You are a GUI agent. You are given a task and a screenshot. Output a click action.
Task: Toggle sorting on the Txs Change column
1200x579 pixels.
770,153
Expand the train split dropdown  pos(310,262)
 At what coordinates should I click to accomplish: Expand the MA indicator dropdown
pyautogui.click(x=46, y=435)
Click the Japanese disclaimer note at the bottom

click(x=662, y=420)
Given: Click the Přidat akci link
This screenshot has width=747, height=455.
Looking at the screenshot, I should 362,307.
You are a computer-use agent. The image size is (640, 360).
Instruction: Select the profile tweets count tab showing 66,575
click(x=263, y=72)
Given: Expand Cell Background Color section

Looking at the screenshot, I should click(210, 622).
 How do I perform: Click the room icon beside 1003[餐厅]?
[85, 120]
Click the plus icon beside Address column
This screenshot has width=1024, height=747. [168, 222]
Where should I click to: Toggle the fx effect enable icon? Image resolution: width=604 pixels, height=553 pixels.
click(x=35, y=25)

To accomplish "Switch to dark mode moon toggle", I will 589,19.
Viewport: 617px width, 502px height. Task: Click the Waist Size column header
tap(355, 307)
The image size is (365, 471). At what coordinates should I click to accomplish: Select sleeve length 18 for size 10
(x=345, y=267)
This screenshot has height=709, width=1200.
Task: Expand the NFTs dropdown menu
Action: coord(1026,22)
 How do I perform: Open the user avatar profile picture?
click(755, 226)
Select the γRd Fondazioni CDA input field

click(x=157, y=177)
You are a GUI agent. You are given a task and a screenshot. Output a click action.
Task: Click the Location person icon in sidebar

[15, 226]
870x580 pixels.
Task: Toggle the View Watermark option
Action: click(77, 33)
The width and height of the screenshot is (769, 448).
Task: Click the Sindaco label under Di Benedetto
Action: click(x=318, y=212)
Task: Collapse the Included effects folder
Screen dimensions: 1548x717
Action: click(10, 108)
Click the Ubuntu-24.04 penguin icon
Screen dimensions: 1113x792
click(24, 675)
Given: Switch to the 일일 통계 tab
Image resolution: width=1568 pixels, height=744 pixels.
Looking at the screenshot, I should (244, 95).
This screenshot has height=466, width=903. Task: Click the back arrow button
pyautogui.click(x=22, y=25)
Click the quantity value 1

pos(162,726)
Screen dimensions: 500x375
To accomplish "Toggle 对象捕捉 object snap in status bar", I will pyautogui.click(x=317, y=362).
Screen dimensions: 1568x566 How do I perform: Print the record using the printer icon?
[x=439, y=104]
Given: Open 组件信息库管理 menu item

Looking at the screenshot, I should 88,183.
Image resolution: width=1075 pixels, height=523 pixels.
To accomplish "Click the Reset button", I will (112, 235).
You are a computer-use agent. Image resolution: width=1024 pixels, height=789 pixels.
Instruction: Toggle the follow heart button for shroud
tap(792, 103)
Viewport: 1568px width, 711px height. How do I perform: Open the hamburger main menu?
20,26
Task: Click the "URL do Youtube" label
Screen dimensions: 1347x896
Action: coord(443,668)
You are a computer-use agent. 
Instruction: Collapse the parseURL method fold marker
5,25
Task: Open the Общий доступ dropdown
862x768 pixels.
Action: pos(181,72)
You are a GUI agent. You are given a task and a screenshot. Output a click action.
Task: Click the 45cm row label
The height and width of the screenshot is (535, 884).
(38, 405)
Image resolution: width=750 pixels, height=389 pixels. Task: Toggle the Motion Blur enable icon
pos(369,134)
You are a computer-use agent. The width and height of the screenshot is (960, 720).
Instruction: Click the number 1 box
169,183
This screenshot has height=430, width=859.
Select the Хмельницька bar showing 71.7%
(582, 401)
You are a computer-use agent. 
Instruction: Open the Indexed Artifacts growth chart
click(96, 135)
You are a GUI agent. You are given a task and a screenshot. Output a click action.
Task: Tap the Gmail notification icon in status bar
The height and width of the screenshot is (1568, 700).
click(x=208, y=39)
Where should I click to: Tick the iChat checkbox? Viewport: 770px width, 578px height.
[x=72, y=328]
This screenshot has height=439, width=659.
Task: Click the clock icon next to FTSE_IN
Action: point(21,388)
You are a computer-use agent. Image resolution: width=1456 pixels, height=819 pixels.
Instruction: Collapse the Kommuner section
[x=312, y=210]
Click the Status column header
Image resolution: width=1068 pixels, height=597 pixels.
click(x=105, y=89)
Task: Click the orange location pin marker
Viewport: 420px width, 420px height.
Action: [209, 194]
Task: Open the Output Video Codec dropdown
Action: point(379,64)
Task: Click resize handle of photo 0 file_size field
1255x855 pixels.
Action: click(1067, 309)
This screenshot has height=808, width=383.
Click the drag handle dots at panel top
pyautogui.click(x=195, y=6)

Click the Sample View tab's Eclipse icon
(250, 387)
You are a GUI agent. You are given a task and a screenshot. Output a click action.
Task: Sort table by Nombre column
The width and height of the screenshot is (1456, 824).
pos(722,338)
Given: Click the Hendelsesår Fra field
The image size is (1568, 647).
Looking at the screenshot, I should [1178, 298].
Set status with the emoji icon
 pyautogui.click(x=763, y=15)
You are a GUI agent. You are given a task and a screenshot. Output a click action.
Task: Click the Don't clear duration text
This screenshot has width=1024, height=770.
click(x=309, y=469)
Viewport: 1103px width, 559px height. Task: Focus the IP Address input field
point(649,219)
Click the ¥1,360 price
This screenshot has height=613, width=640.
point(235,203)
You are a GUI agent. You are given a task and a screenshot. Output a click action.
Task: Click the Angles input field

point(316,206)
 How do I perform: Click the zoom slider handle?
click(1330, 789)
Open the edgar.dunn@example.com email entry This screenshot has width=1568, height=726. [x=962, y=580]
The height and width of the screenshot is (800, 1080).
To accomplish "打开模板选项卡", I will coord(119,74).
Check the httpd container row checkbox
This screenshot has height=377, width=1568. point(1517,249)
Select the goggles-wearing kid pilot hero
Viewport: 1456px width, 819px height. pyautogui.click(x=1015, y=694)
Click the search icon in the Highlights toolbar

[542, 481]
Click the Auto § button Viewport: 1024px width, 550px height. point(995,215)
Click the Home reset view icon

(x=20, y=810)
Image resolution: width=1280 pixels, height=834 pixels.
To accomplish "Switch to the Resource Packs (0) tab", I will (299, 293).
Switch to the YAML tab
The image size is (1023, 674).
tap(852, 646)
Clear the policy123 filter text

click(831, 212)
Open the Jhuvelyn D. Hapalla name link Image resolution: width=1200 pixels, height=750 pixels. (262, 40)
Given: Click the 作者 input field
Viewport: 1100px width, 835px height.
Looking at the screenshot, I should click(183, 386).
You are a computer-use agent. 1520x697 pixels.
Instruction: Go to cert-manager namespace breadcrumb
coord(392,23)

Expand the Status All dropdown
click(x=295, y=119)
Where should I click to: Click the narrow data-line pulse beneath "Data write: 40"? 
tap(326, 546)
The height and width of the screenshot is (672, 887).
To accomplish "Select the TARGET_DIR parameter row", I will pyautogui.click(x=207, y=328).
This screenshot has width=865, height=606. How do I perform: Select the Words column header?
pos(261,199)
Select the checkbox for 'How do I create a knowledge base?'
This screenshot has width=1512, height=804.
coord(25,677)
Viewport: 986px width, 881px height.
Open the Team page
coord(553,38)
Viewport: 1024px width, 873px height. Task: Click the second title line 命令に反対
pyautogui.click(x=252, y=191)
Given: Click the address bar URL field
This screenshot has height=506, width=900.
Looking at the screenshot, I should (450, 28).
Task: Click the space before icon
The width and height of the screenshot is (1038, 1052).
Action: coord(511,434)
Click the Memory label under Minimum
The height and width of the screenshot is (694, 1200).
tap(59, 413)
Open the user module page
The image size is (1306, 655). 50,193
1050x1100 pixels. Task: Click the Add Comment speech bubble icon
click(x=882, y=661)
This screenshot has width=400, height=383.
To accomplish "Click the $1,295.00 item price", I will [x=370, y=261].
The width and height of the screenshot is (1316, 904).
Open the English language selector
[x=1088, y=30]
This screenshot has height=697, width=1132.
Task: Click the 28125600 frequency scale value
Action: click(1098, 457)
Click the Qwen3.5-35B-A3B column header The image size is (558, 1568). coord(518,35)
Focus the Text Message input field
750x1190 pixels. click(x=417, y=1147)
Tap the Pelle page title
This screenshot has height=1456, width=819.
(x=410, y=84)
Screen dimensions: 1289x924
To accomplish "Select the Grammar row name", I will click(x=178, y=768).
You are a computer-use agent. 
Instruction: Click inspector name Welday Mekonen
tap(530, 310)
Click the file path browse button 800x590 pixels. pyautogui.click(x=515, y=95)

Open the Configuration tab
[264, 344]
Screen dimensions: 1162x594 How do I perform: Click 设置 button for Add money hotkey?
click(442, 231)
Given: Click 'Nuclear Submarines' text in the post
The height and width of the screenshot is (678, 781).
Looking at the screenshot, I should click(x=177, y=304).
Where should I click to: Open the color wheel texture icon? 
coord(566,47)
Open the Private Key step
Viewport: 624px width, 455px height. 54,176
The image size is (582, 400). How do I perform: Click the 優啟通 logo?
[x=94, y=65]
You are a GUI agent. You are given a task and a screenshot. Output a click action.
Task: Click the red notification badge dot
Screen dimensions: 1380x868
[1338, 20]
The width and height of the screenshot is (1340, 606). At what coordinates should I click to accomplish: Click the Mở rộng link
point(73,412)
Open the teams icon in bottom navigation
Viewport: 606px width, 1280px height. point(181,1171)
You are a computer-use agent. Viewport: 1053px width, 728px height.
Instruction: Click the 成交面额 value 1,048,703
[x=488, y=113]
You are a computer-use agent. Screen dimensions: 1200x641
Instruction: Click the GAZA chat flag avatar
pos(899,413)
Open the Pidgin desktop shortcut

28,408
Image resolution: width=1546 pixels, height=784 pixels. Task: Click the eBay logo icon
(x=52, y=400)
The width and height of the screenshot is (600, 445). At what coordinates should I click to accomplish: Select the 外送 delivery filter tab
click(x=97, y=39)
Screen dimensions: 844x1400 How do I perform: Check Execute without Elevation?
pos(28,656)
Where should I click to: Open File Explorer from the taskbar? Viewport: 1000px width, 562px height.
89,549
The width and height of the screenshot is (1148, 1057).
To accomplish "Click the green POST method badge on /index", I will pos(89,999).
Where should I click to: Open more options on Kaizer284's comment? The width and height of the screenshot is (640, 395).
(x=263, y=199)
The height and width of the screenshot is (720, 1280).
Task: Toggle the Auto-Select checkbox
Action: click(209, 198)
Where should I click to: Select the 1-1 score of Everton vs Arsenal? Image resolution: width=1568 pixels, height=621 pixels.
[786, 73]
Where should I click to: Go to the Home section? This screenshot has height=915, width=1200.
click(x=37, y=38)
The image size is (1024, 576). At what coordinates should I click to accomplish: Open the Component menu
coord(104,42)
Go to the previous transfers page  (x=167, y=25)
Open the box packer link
+++
_WHAT YOU NEED TO DO_.
Copy out each line of the records where the word "Switch" appears.

_REPLY_.
To accomplish "Switch to dark mode moon toggle", I will 589,19.
Given: Switch to the 일일 통계 tab
To accomplish "Switch to the Resource Packs (0) tab", I will (299, 293).
Switch to the YAML tab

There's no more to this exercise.